▸ Your objective
Reproduce the passage of the health care summit text from "The Big Bi-Partisan" to "health care costs.", word for word.

▸ Excerpted text
---*---

Blair Watch: Bi-Partisan Summit Or Partisan Health Care Showdown?










The Big Bi-Partisan Lie


If President Barack Obama really wanted to show he’s serious about winning over Republicans on health care reform, he could offer up some key concessions at Thursday’s summit, like caps on malpractice awards or allowing insurers to sell across state lines.

And if Republicans wanted to reciprocate, they could at least acknowledge the congressional scorekeepers are right – the Democratic plans cut the deficit in the long term and rein in health care costs.

But that would assume either side is willing to do this.

Heading into Thursday’s summit, there’s been a lot of talk on both sides about how they’re the reasonable ones, willing to meet in the middle – and it’s the other side that’s to blame.

But the reality is, both sides have been responding to the overwhelming incentives to play to the home team, and to tailor their positions to seek partisan advantage and political gain.

So in the end, the health care summit seems most likely to clarify what has been an obvious reality lurking just below the surface at almost every turn in this episode, which is that neither side is really on the level when they say they were committed to bipartisanship.

Nor do they really want to split the difference – to do something in six hours at Blair House that they wouldn’t do all year.

The parties have become so entrenched in their positions that Republicans say they will never accept the Democratic comprehensive reform bill, and Democrats say they will never start over and adopt the GOP’s scaled-back, market-driven approach.

But the opportunities will be there, to be sure. Republicans will push a six-step plan for enacting health care reform, which includes many ideas that have already been embraced to a lesser degree in the Democratic bills.

---*---

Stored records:

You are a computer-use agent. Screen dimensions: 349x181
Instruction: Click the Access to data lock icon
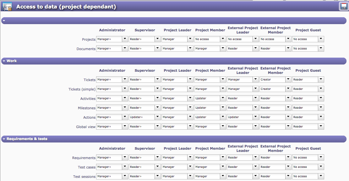pyautogui.click(x=7, y=7)
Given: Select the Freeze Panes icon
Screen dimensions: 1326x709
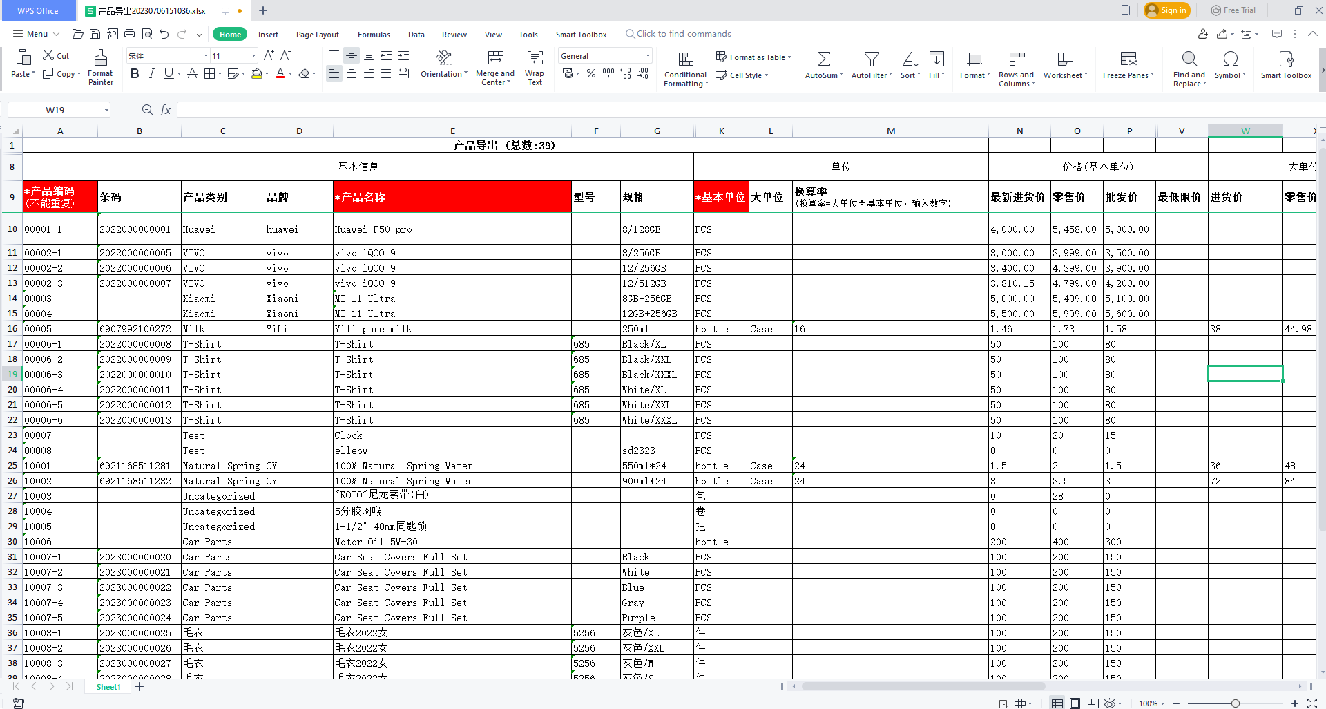Looking at the screenshot, I should (1128, 59).
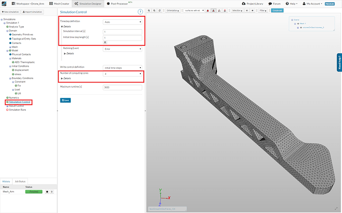This screenshot has width=342, height=213.
Task: Click the SimScale logo icon
Action: point(4,3)
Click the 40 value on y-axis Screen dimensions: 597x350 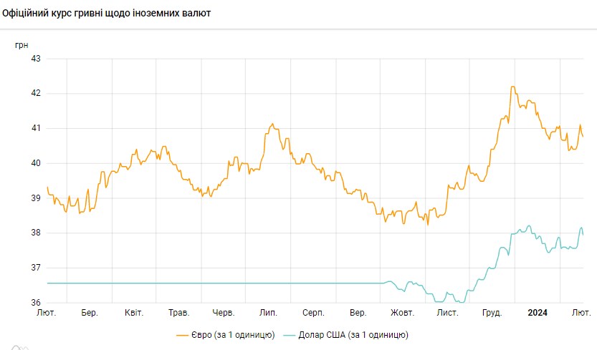[x=35, y=163]
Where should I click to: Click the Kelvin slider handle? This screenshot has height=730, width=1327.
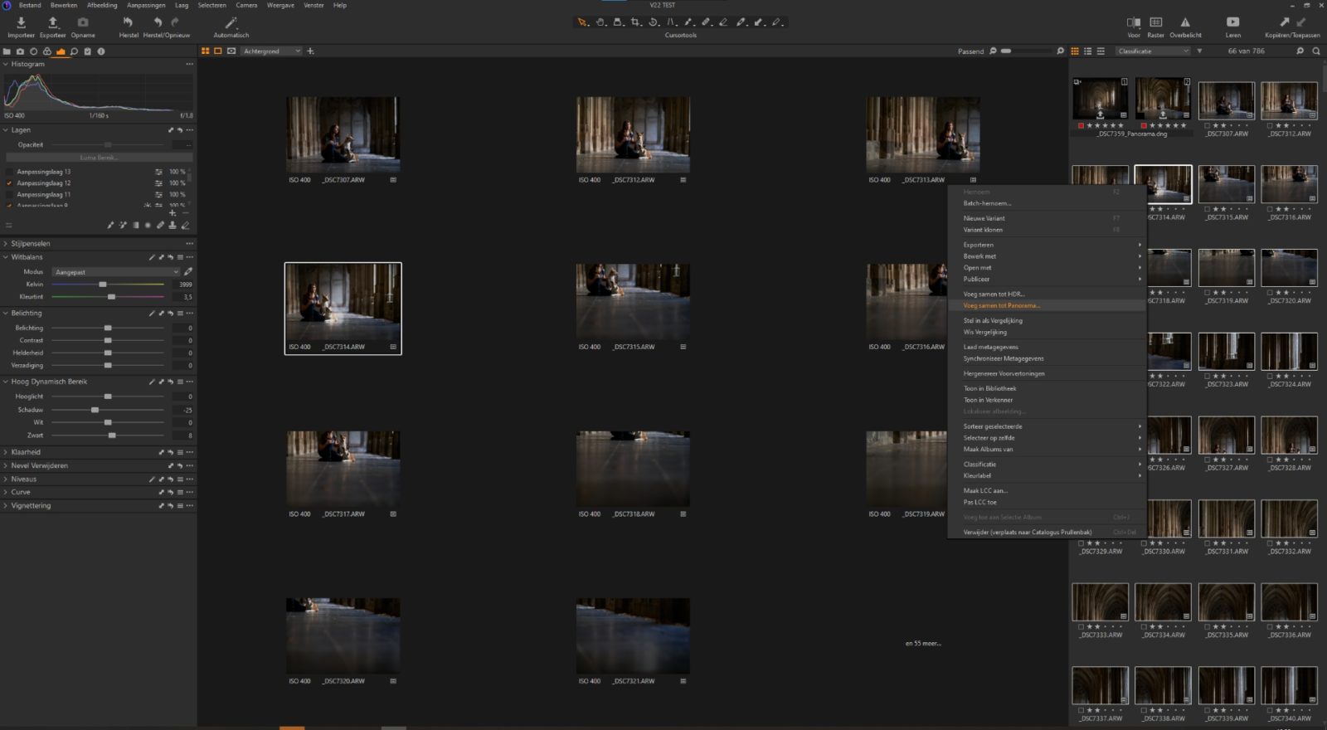point(103,285)
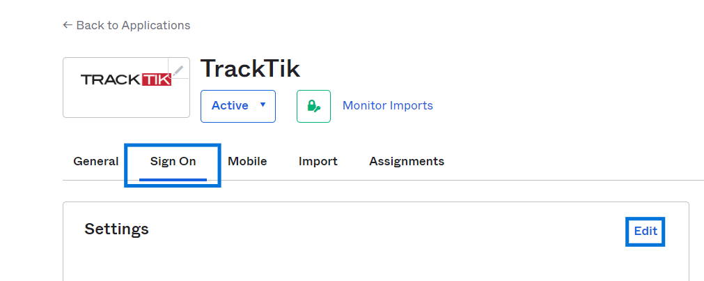Click the Settings section heading

117,229
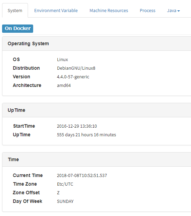This screenshot has height=216, width=191.
Task: Click the On Docker badge
Action: [x=18, y=29]
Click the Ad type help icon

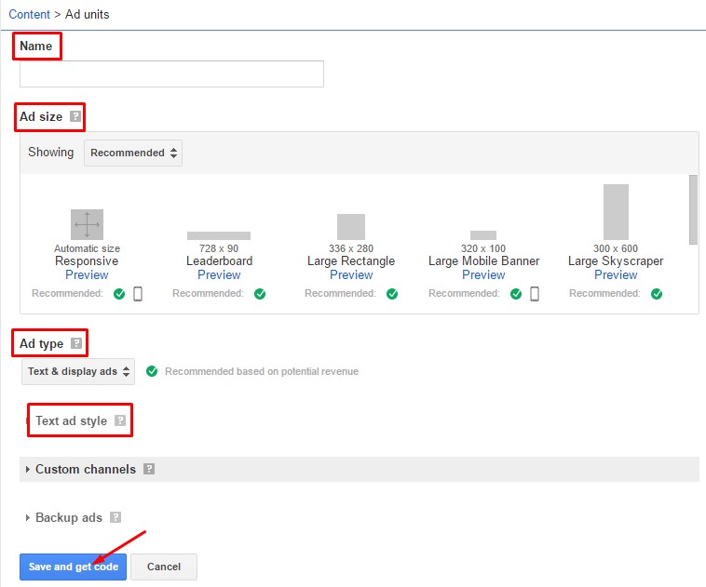76,343
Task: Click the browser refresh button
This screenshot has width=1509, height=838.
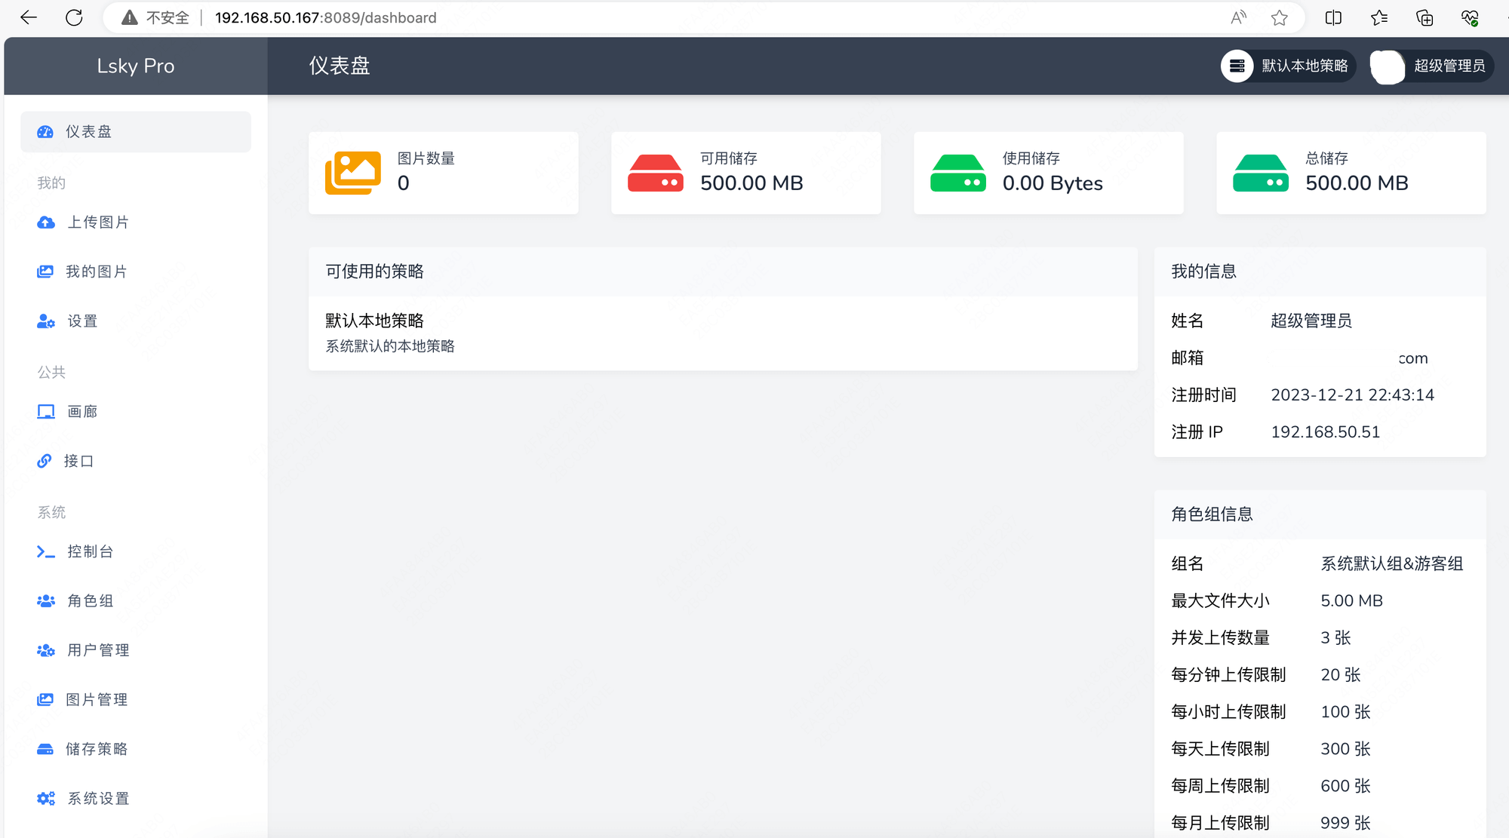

---*---

▸ Final answer
The Big Bi-Partisan Lie


If President Barack Obama really wanted to show he’s serious about winning over Republicans on health care reform, he could offer up some key concessions at Thursday’s summit, like caps on malpractice awards or allowing insurers to sell across state lines.

And if Republicans wanted to reciprocate, they could at least acknowledge the congressional scorekeepers are right – the Democratic plans cut the deficit in the long term and rein in health care costs.